* Instructions for the task: Could you return each entry below exactly as written, minus any pictures?
BEGIN Material supplied
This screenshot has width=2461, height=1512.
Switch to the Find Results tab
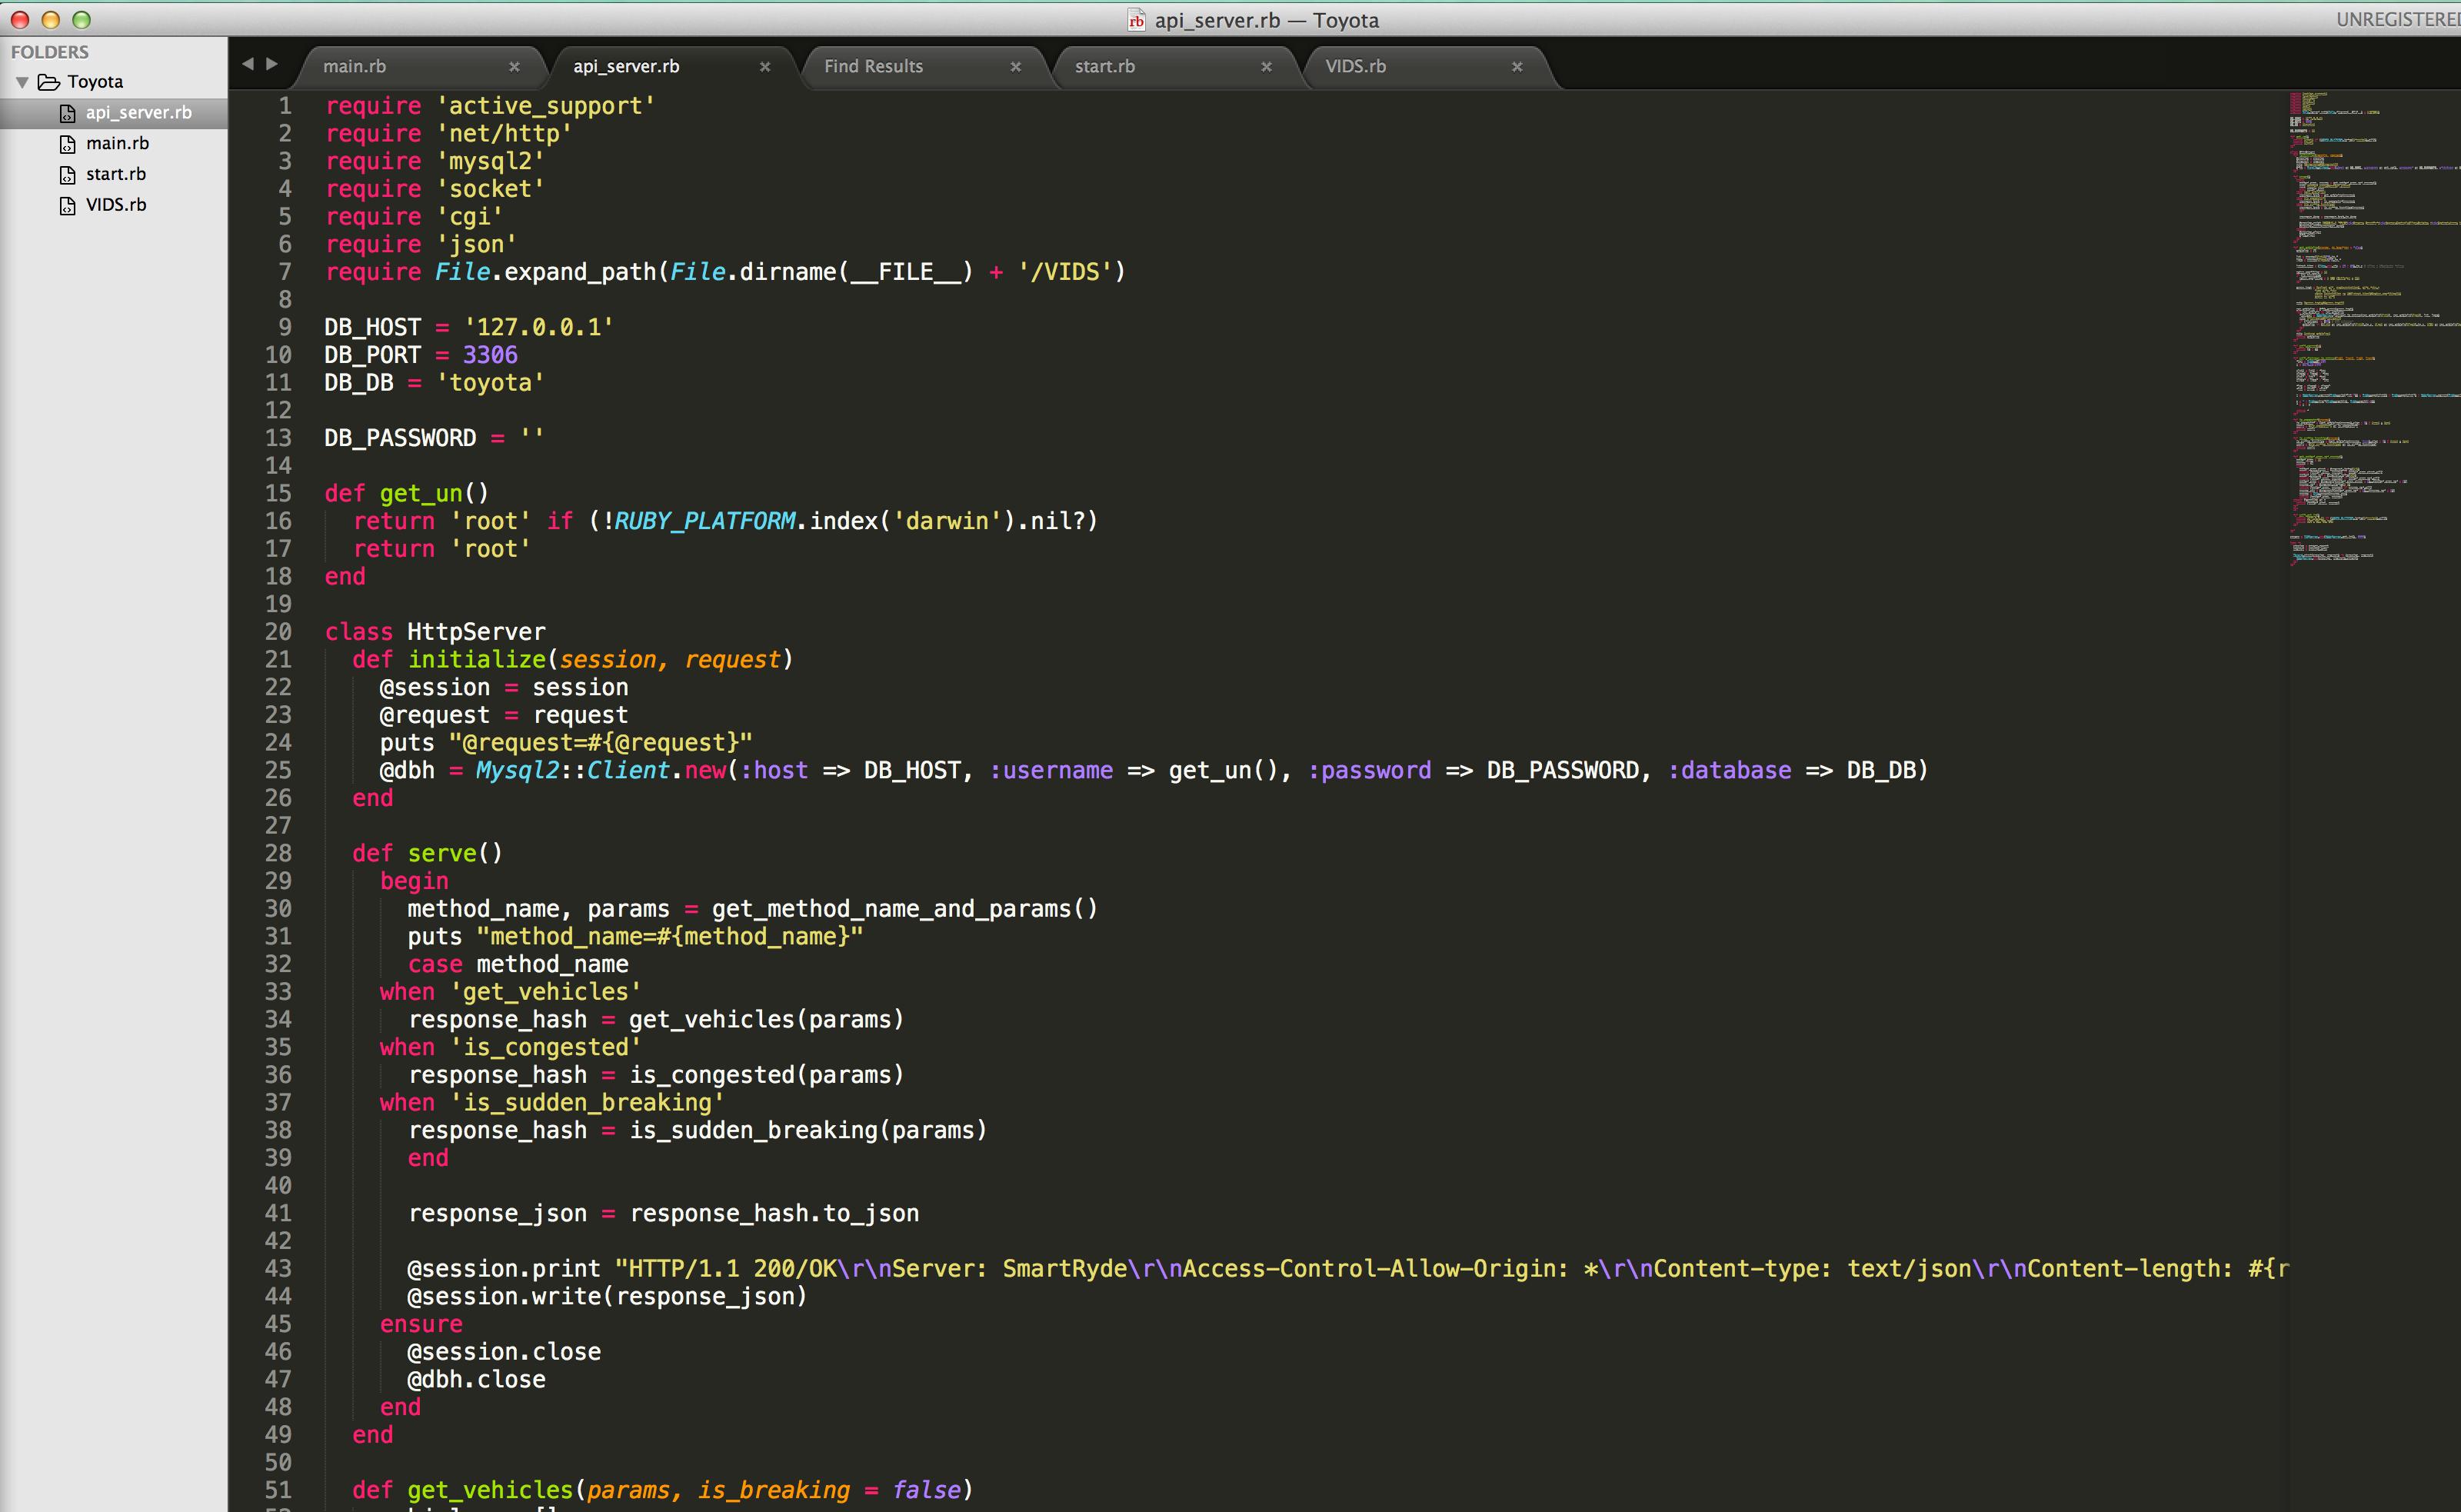tap(873, 67)
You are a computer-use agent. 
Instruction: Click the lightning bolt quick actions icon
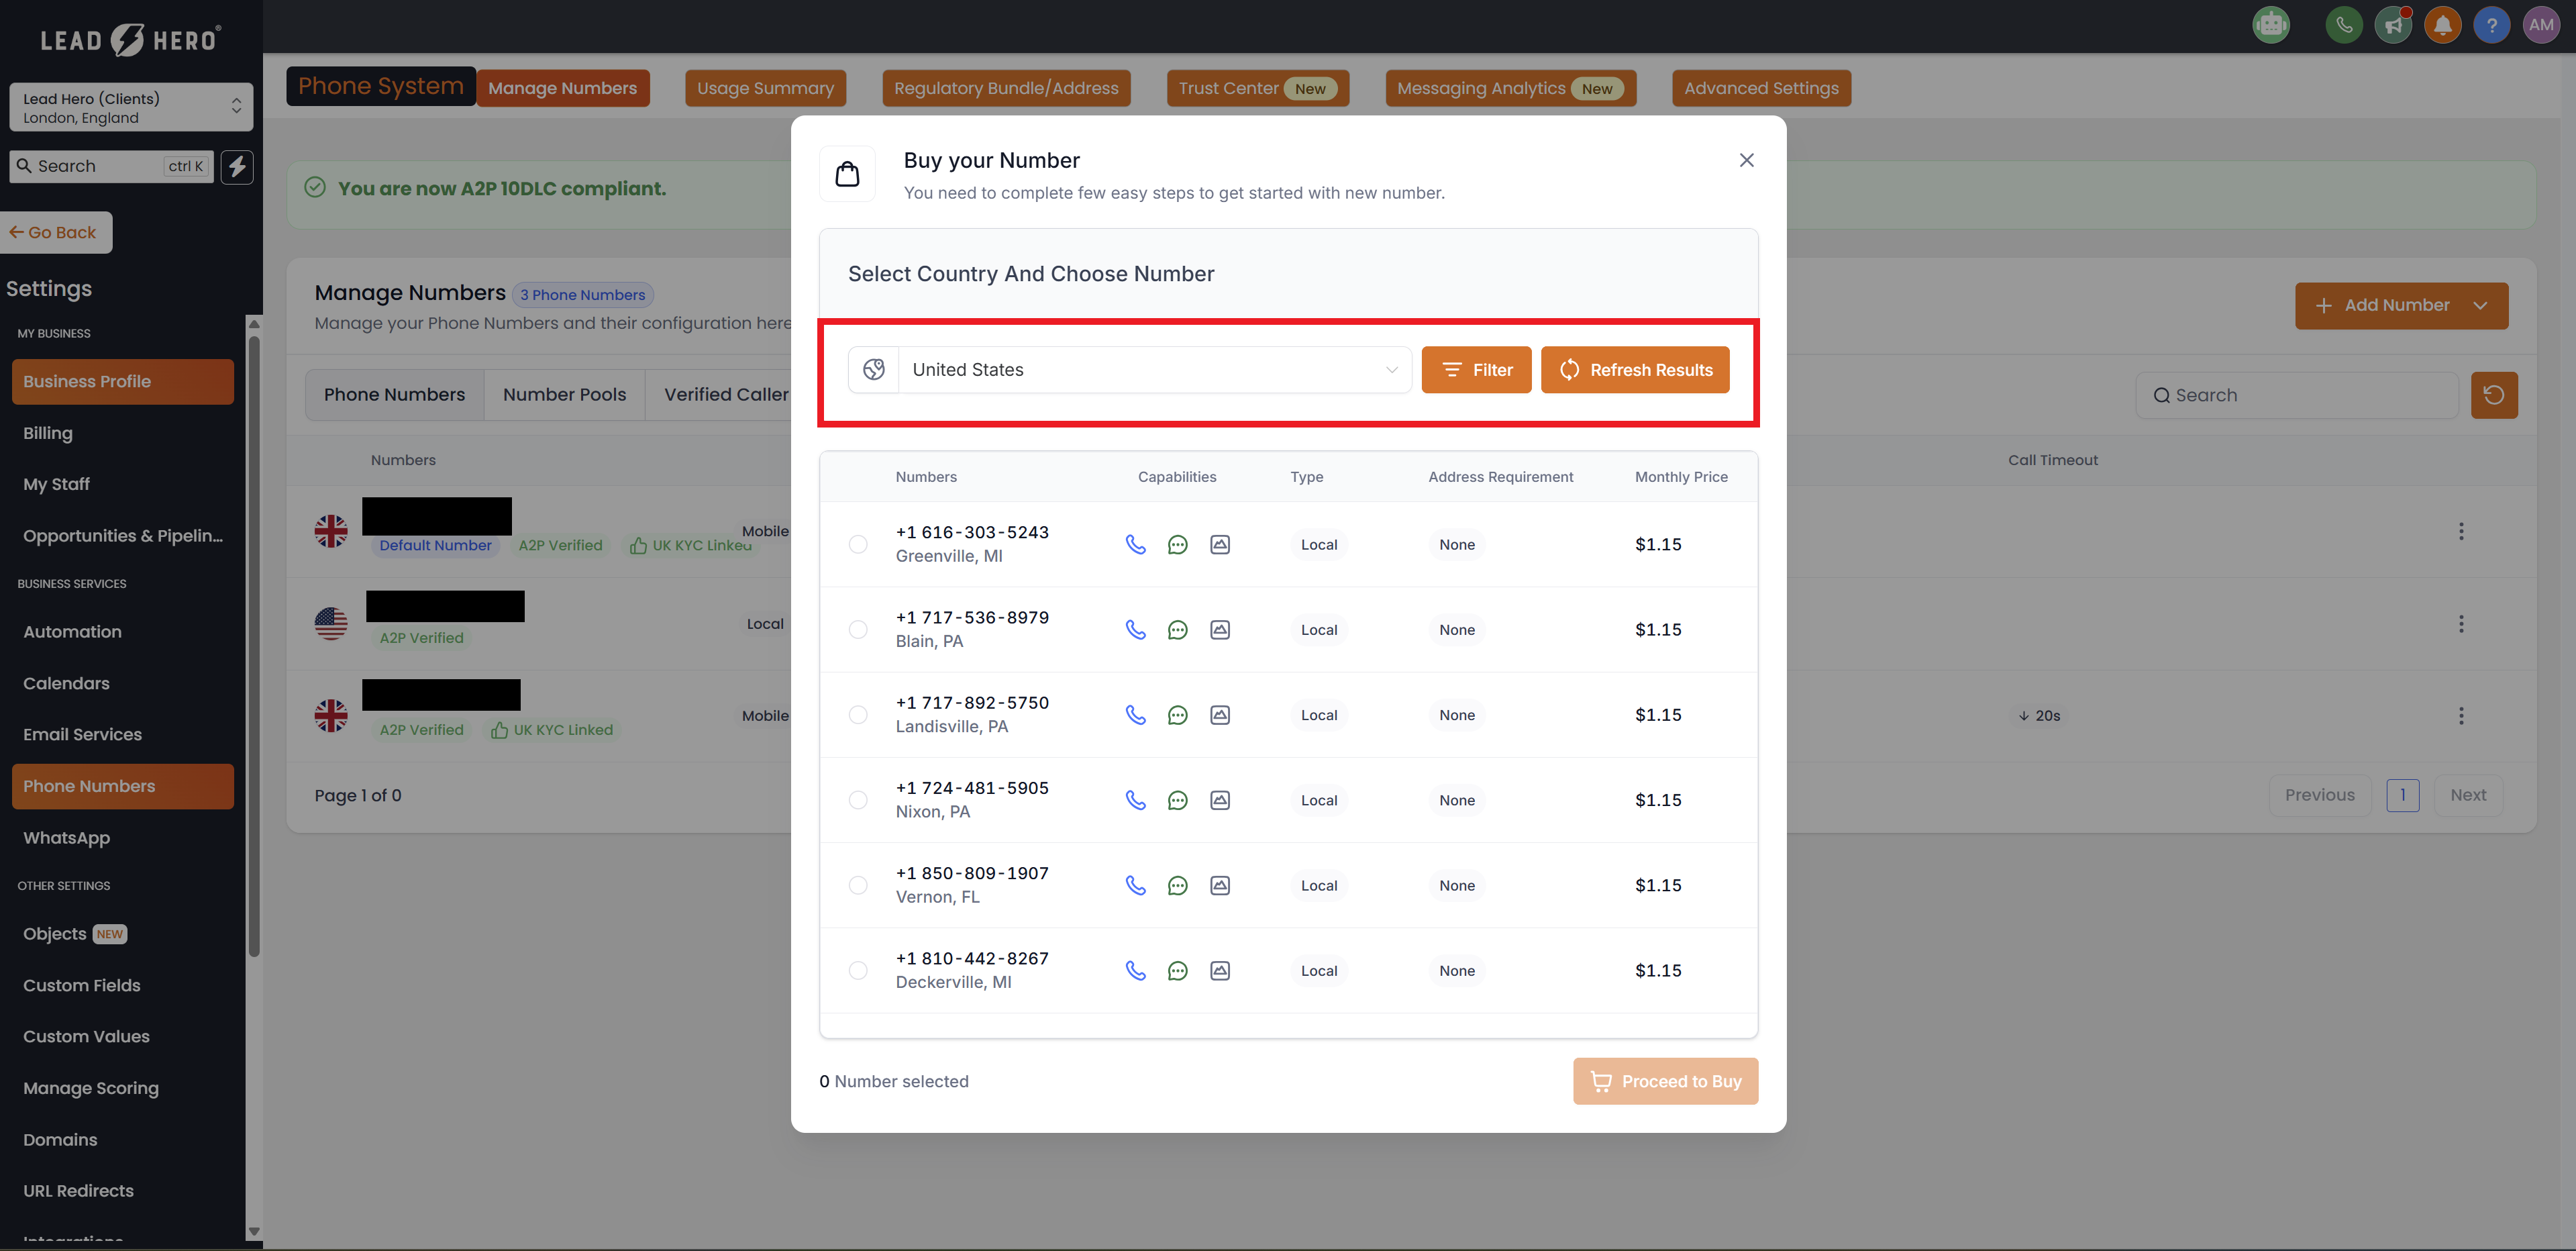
END Material supplied
* Solution for this problem:
This screenshot has width=2461, height=1512.
Switch to the Find Results tab
tap(873, 67)
You are a computer-use agent. 
Instruction: Click the lightning bolt quick actions icon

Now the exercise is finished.